Susan Fernandez had been running Epiphany Studio for over 20 years, serving manufacturers and service providers in the built environment. She'd built a team of talented, creative people. She'd carved out a tight niche. She was a recognized thought leader in her industry. By every positioning metric, she'd done everything right. But the business couldn't scale — and she couldn't figure out why.
The problem wasn't strategy or positioning. Every consultant she'd hired focused on that and confirmed she was already well-positioned. One even told her "I don't know what we could do for you." The problem was delivery. Every project was reinvented from scratch. Every client was handled differently. The team would reach 80% quality quickly, then spend the remaining time chasing perfection — burning through profits and exhausting everyone in the process. They were creating incredible creative work that Susan wasn't sure clients actually valued at the level of effort it required.

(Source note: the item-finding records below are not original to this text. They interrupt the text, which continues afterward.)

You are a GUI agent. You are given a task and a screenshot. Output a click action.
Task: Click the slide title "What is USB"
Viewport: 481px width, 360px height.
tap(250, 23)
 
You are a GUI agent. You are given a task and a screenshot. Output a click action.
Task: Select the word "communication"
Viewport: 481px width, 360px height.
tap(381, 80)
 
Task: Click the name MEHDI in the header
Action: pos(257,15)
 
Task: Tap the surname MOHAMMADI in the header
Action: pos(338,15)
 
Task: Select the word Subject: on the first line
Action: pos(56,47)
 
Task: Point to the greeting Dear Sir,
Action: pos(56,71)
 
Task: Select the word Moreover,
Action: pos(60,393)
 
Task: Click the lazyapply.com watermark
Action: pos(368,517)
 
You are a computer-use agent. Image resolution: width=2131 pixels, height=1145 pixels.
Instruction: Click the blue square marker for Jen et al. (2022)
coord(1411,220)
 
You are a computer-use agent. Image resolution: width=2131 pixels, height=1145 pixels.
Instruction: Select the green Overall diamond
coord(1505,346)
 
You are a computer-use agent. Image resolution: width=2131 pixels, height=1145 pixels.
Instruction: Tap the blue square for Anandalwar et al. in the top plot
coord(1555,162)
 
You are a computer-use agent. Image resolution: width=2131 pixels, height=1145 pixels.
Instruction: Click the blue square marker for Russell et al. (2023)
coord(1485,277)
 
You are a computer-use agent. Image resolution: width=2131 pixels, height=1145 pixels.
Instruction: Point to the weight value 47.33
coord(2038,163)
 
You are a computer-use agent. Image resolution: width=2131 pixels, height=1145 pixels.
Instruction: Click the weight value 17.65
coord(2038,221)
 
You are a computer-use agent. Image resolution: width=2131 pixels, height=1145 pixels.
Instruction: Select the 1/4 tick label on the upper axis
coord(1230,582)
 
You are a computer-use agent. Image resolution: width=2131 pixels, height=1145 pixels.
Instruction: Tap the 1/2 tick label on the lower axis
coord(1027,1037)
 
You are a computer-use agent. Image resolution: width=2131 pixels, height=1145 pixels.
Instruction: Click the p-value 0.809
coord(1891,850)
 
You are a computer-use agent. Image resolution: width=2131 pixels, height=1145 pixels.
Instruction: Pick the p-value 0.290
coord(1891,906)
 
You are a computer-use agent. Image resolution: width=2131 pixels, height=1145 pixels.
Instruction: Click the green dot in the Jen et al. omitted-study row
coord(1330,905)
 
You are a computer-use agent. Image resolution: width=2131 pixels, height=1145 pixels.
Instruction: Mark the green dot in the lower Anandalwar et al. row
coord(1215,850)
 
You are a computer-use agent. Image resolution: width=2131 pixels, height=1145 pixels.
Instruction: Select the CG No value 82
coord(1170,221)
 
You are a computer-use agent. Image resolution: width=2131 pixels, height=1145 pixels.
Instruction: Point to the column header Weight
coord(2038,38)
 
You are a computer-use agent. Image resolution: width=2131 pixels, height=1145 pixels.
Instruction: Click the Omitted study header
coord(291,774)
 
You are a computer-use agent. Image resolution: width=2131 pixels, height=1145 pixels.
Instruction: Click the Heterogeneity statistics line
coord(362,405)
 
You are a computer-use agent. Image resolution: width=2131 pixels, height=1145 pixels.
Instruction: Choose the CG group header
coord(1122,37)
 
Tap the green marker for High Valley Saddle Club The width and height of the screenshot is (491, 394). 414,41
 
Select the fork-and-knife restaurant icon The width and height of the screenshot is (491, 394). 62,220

She'd reached the point of closing the business. She told Jesse in their first meeting: either you help me turn this around, or I'm done. She gave him six months.
The work started where Susan didn't expect — with reclaiming her time. She couldn't work on the business while she was buried in it. Jesse helped her clear her schedule first, not add to it. Then they documented everything. The guidebook they produced revealed a 150-page nightmare — so many steps, so much complexity, and no standardization. Seeing it on paper made it undeniable: this machine couldn't work. So they simplified. They narrowed the core offering, identified which services actually delivered value, and built standardized processes that the team could follow without reinventing every deliverable.
The team's reaction surprised Susan. She expected resistance — "you're telling me I always have to do it like this?" Instead, they were relieved. The constraints freed them. Without worrying about the operational overhead, they could focus on what they were actually good at: creative problem-solving for clients. They started contributing ideas, thanking each other, and the energy in the organization shifted visibly. Susan's longest employee went from planning his exit to telling her "there's no way I'm going anywhere right now — this is so exciting."
In six months, the business doubled. Susan only added one person. She built a client attraction pipeline using LinkedIn Sales Navigator and Loom videos. She aligned with a PR firm that complemented her services without duplicating them. And the transformation made her agency attractive enough that the PR firm asked to merge — giving Susan a role she'd always wanted: leading big creative ideas instead of running payroll and worrying about the next hire.
Susan's advice to anyone considering the program: you have to want it. Jesse doesn't suffer fools. But if you're willing to do the work and open your mind to a future bigger than the one you've been imagining, the results will change everything you thought was possible about your business.